Merging this two packets may work for decryption but will break MAC
(message authentication code) because when MAC is calculated implied
message number is used. When you merge this packet - one packet
will be lost in this calculation.

Best regards,
--
Marek Marcola [EMAIL PROTECTED]

__
OpenSSL Project http://www.openssl.org
User Support Mailing Listopenssl-users@openssl.org
Automated List Manager   [EMAIL PROTECTED]

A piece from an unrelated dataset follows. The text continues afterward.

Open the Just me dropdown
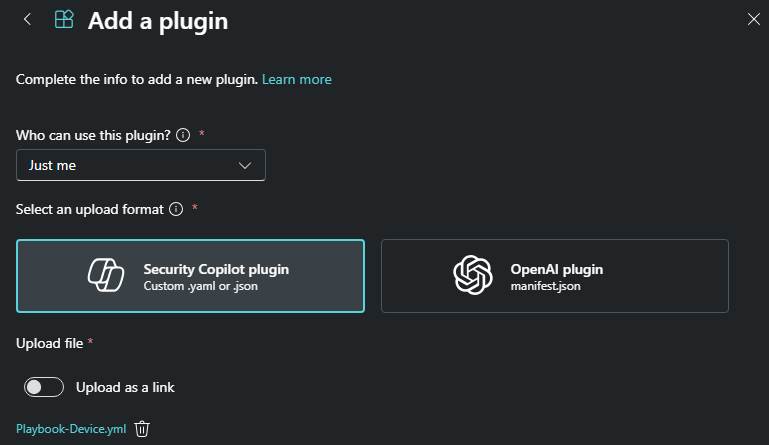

Decrypting Fragmented packets

2008-06-24 Thread Vijay Kotari
Hi,

I am using EVP_DecryptUpdate() and EVP_DecryptFinal_ex() to decrypt a
SSL packet that I have captured. The cipher that I am using AES256 and
I can read the application data in cleartext as a result. The problem
comes if the application data size  8, which I think has something to
do with me using a block cipher. I can't seem to decrypt the data
then. Anyways, after inspecting the packet dumps, I realized that
sometimes I get fragmented packets.

For Example,

17 03 01 00 20 85 99 2a 94 4d 0e 56 2c 81 bc fc
4d c9 32 aa 85 46 90 02 6d 4e b6 c6 da 4b d9 82
e9 ab cf 77 e7 17 03 01 00 20 76 68 51 17 9e 86
d4 20 6e 31 3e 7a 96 17 d5 cd c0 ba 5c cd ba 11
2b 18 b1 8d d8 3c 15 3d e9 c7

This is actually two packets that are using the SSL application
protocol, each of size 0x20 (The second packet starts on line 3,  6th
byte onwards). While decrypting, should both these packets be merged
together and hence treated as a single packet of size 0x40 or should
packet be processed separately. Since, we are using a block cipher of
size 256 bits(32 bytes), will it even make a difference?